Lebih banyak organisasi di Singapura yang mengalami setidaknya enam insiden keamanan siber dalam satu tahun terakhir dibandingkan rekan-rekan mereka di 10 pasar global lainnya. Namun, hanya 49% orang di negara-negara Asia yang mampu merespons ancaman dalam waktu 24 jam, dibandingkan dengan rata-rata global 70%.
Sekitar 65% organisasi di Singapura memiliki setidaknya enam insiden keamanan, tertinggi dari 11 pasar yang disurvei dalam survei terhadap 100 responden di negara yang ditugaskan oleh Infoblox.

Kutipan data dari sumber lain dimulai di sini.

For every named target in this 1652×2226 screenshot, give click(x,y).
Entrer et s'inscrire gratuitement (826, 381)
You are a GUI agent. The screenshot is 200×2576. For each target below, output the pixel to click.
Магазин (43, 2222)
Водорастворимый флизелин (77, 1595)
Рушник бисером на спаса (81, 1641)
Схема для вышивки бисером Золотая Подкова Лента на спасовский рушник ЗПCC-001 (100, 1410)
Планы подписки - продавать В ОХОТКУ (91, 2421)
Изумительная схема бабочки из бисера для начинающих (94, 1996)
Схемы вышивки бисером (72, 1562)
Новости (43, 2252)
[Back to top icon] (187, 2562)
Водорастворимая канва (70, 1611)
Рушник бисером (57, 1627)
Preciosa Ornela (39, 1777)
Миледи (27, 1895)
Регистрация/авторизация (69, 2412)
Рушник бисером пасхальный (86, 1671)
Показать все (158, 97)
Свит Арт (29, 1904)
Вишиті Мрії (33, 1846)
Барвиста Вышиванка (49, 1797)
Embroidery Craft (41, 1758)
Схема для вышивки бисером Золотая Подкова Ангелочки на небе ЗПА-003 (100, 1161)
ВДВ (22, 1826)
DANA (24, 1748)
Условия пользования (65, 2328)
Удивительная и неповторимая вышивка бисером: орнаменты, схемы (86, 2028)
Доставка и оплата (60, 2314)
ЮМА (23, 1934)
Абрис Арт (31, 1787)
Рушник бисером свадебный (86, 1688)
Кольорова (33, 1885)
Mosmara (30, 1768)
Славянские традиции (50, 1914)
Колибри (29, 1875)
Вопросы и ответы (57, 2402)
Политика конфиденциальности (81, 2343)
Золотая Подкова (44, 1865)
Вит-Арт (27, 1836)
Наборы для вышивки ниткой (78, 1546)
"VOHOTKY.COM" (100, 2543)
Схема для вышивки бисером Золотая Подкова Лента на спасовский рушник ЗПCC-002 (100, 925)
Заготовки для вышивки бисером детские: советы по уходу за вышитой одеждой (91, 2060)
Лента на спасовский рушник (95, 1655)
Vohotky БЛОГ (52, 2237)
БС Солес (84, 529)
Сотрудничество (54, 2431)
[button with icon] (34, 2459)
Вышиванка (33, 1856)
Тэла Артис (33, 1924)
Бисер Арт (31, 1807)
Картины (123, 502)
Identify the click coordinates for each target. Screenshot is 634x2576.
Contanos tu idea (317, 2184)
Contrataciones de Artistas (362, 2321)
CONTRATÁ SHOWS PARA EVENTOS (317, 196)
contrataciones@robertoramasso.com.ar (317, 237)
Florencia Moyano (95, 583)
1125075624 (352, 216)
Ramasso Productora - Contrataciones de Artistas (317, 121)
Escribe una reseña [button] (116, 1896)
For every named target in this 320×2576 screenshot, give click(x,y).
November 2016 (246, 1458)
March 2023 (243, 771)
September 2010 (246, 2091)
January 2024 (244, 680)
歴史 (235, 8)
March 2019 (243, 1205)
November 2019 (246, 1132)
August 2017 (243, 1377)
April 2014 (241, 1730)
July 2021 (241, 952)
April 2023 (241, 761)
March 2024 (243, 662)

Secara global, 46% organisasi mengalami setidaknya enam insiden keamanan.
Survei dilakukan oleh unit intelijen bisnis Aliansi Risiko Cyber, dengan total 1.100 responden dari pasar termasuk Australia, Jerman, AS, dan Inggris.
Di Singapura, 73% mengatakan insiden keamanan siber mengakibatkan pelanggaran yang sebenarnya, sementara 34% secara global mengatakan setidaknya satu pelanggaran terjadi. Sekitar 45% menunjuk aplikasi atau infrastruktur cloud sebagai sumber pelanggaran, sementara 42% menyebutkan perangkat atau jaringan IoT dan 32% menyalahkan perangkat titik akhir milik karyawan.
Secara global, 32% mengatakan pelanggaran keamanan organisasi mereka berasal dari titik akses Wi-Fi, sementara 29% menunjuk pada aplikasi atau infrastruktur cloud. 29% lainnya menyebutkan perangkat titik akhir milik karyawan, dan 25% menyalahkan pihak ketiga atau penyedia layanan rantai pasokan.
Sebagai akibat dari pelanggaran tersebut, 57% warga Singapura mengatakan peretas mengekspos data sensitif, sementara 53% mengalami gangguan atau downtime sistem dan 43% harus berurusan dengan infeksi malware.
Survei tersebut juga menemukan bahwa 33 persen bisnis menderita kerugian langsung dan tidak langsung hingga $1 juta karena pelanggaran keamanan. Secara global, angka ini 43% lebih tinggi, dengan responden menyoroti biaya operasional yang terkait dengan keharusan berbagi data yang lebih sensitif melalui berbagai saluran selama pandemi.
Ketika ditanya tentang tantangan yang mereka hadapi dalam mengamankan jaringan mereka dari serangan, 33% secara global menunjuk pada pemantauan akses kerja jarak jauh dan 28% menunjuk pada kurangnya anggaran. Di Singapura, 32% melaporkan visibilitas jaringan yang buruk, sementara 32% menyoroti keterampilan keamanan yang tidak memadai dan 28% menghadapi kendala anggaran.
Pelanggaran data adalah masalah keamanan siber utama bagi 51% perusahaan di Singapura, sementara 42% khawatir tentang koneksi jarak jauh, dan 35% merasakan hal yang sama tentang serangan IoT yang terhubung. Sekitar 29 persen responden juga menyatakan keprihatinan tentang serangan melalui layanan cloud.
Secara global, pelanggaran data juga menjadi perhatian utama bagi 49% responden, diikuti oleh ransomware sebesar 39% dan serangan koneksi jarak jauh sebesar 36%.
Menanggapi lanskap ancaman, 73% orang Singapura mengatakan organisasi mereka meningkatkan anggaran keamanan TI mereka tahun lalu, dan 69% lainnya memperkirakan tren kenaikan ini akan berlanjut tahun ini. Secara global, 71% mengharapkan anggaran keamanan TI mereka meningkat tahun ini.
Sekitar 28% orang Singapura mengatakan mereka akan berinvestasi dalam keamanan DNS, sementara 26% mengatakan mereka juga akan berinvestasi dalam alat keamanan siber. 37% lainnya memasukkan uang ke dalam enkripsi data, dan 36% memilih broker keamanan akses cloud.
Sekitar 60% perusahaan saat ini menggunakan kontrol DNS sebagai bagian dari strategi keamanan jaringan mereka untuk memblokir dan menandai lalu lintas dan perangkat berbahaya. 61% lainnya telah menerapkan infrastruktur SASE (Secure Access Service Edge), dan 29% mengatakan mereka berencana untuk melakukannya.